Posted on:2007-07-03Degree:Ph.DType:Dissertation
University:University of California, Santa BarbaraCandidate:Sbardellati, JohnFull Text:PDF
GTID:1455390005486609Subject:History
Abstract/Summary:
This project offers the first full-length study of the FBI's investigation of the motion picture industry. I argue that the FBI, along with its allies, effectively turned Hollywood into a key ideological battleground of the Cold War. This dissertation covers the period from the early 1920s through the 1950s, focusing chiefly on the 1940s.

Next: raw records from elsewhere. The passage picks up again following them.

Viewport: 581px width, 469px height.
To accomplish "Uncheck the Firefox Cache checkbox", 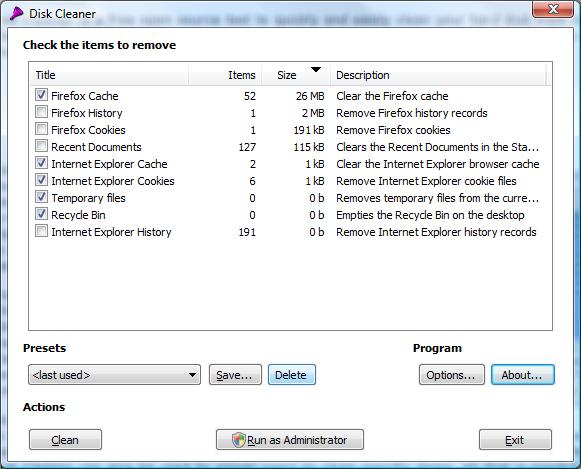I will point(41,95).
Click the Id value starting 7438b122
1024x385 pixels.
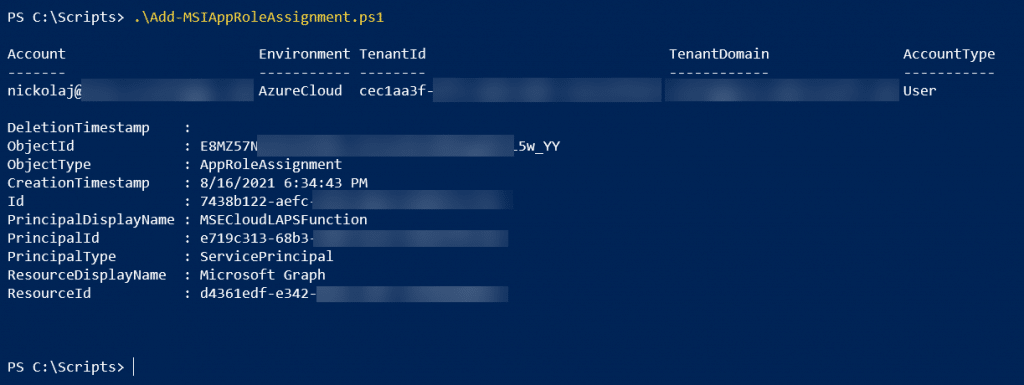356,201
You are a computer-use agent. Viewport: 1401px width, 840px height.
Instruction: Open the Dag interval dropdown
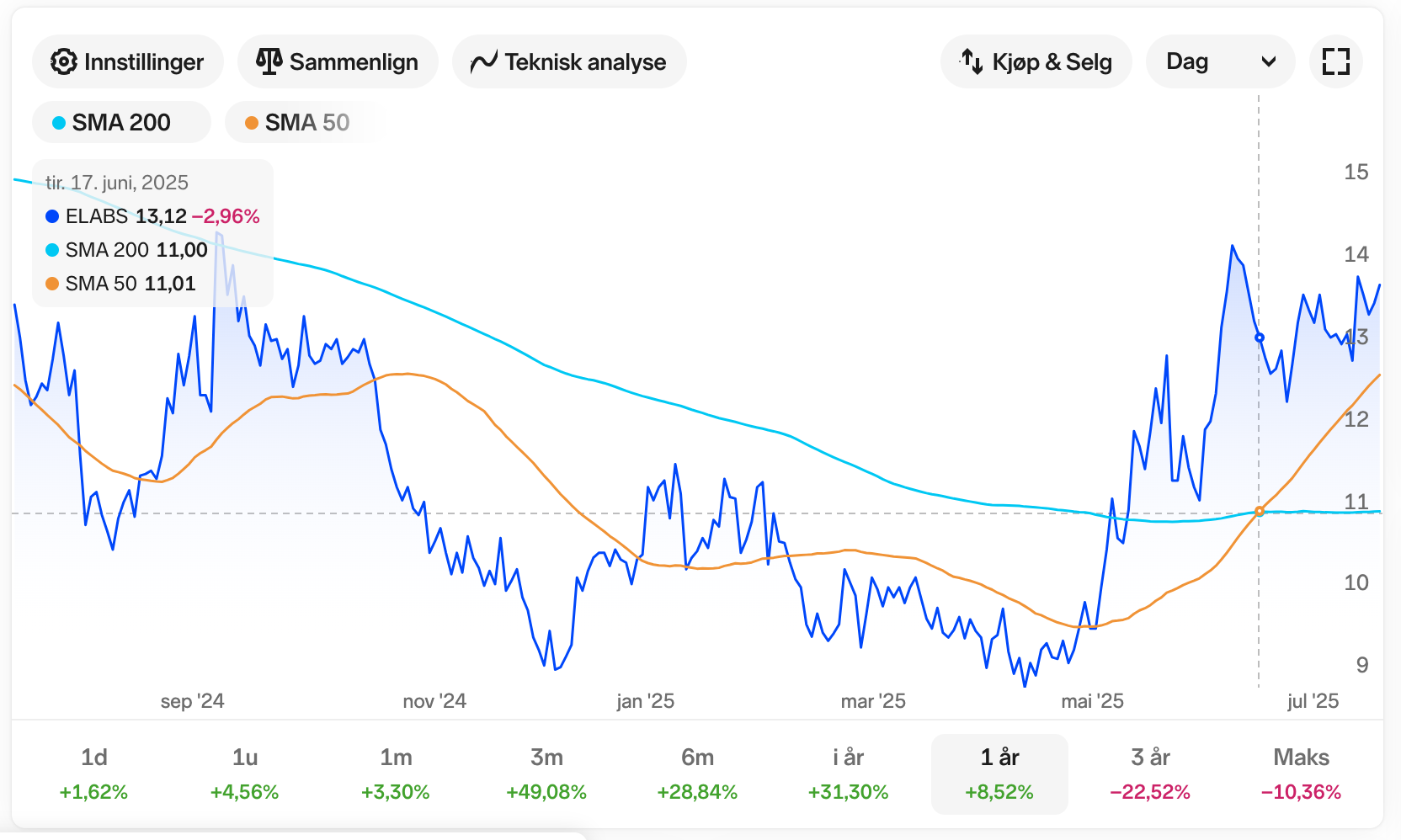pyautogui.click(x=1219, y=61)
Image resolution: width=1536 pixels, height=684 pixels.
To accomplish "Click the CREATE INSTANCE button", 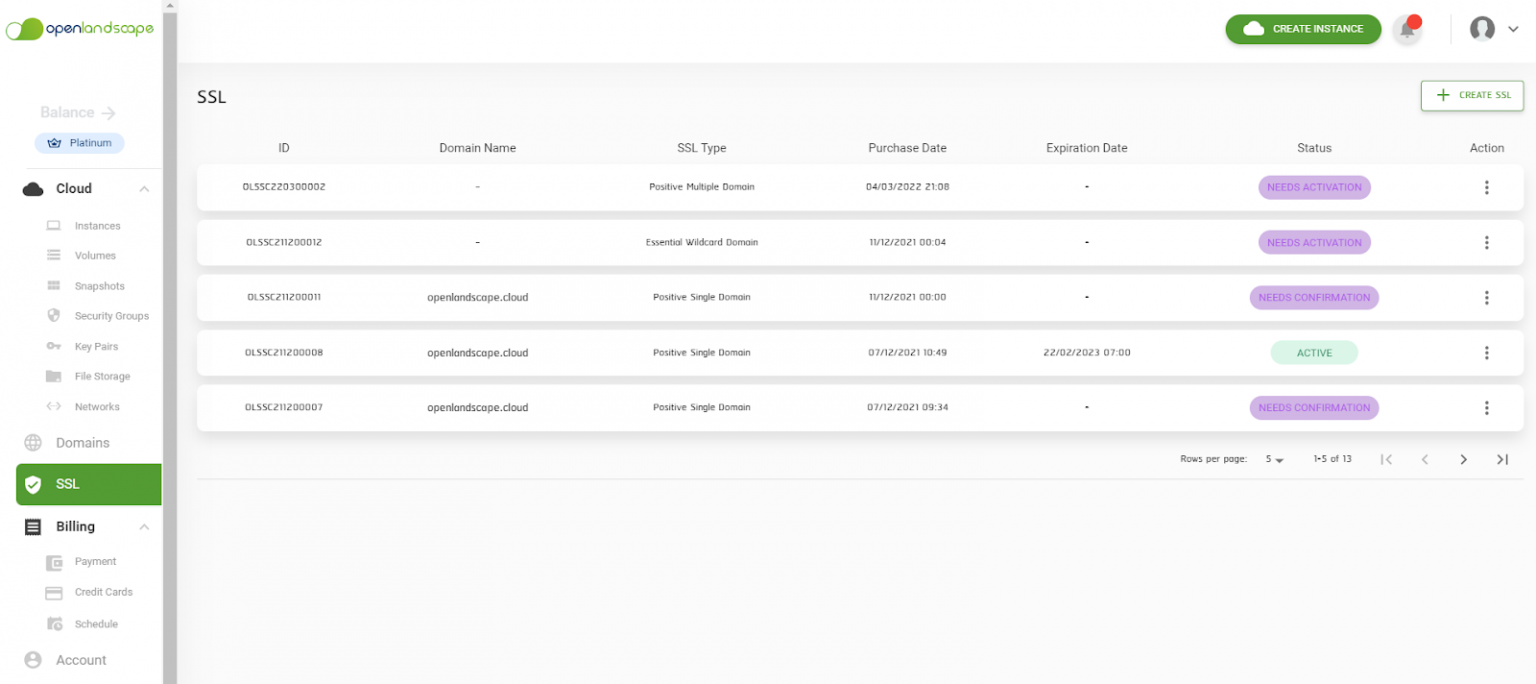I will [1303, 29].
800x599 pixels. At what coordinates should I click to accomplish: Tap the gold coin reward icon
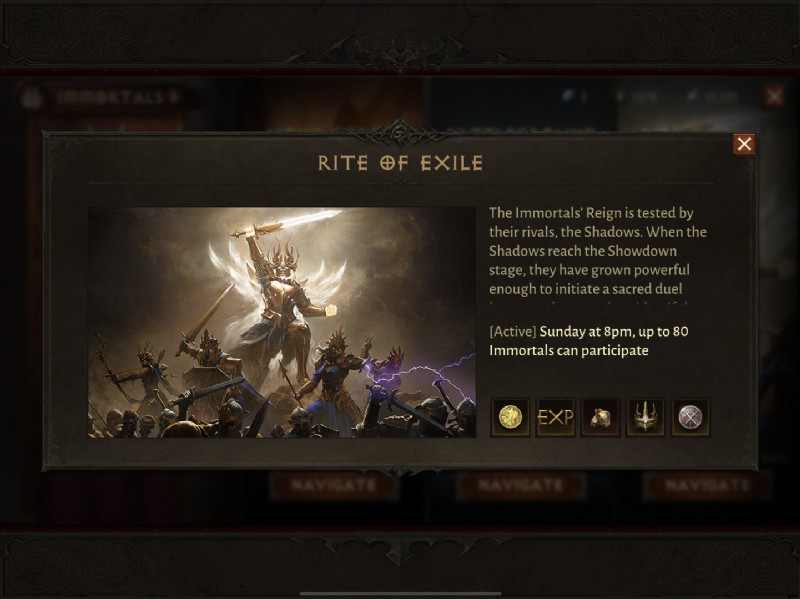[x=510, y=417]
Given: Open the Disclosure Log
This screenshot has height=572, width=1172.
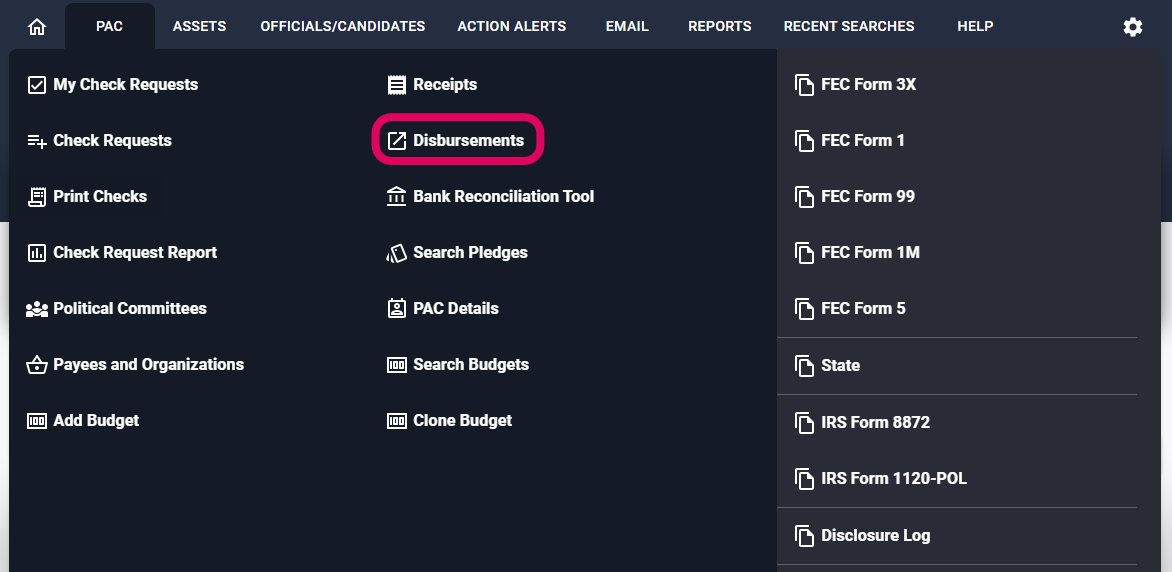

Whereas World War II has often been seen as a dormant period for anti-Communism, this work shows that the alliance with the Soviet Union during the war years provided the impulse for domestic anti-Communists to prepare their attack on the film industry.; The FBI, along with its allies in the Motion Picture Alliance for the Preservation of American Ideals and the House Committee on Un-American Activities, were correct in spotting elements of left and liberal thought in some Hollywood films. They erred, however, not only in attributing these works to the devious infiltration of Communist propagandists, but especially in transforming this discourse over American political culture into a matter of national security.; Based on multi-archival research, this dissertation also serves as the first post-revisionist account of the Cold War in Hollywood. Whereas the literature on this subject has long been marked by polemics on both Left and Right, I argue for the need to move past accounts of victimization and/or subversion, and toward a more complex understanding of the institutional developments and ideological conflicts in Hollywood during World War II and the early Cold War period.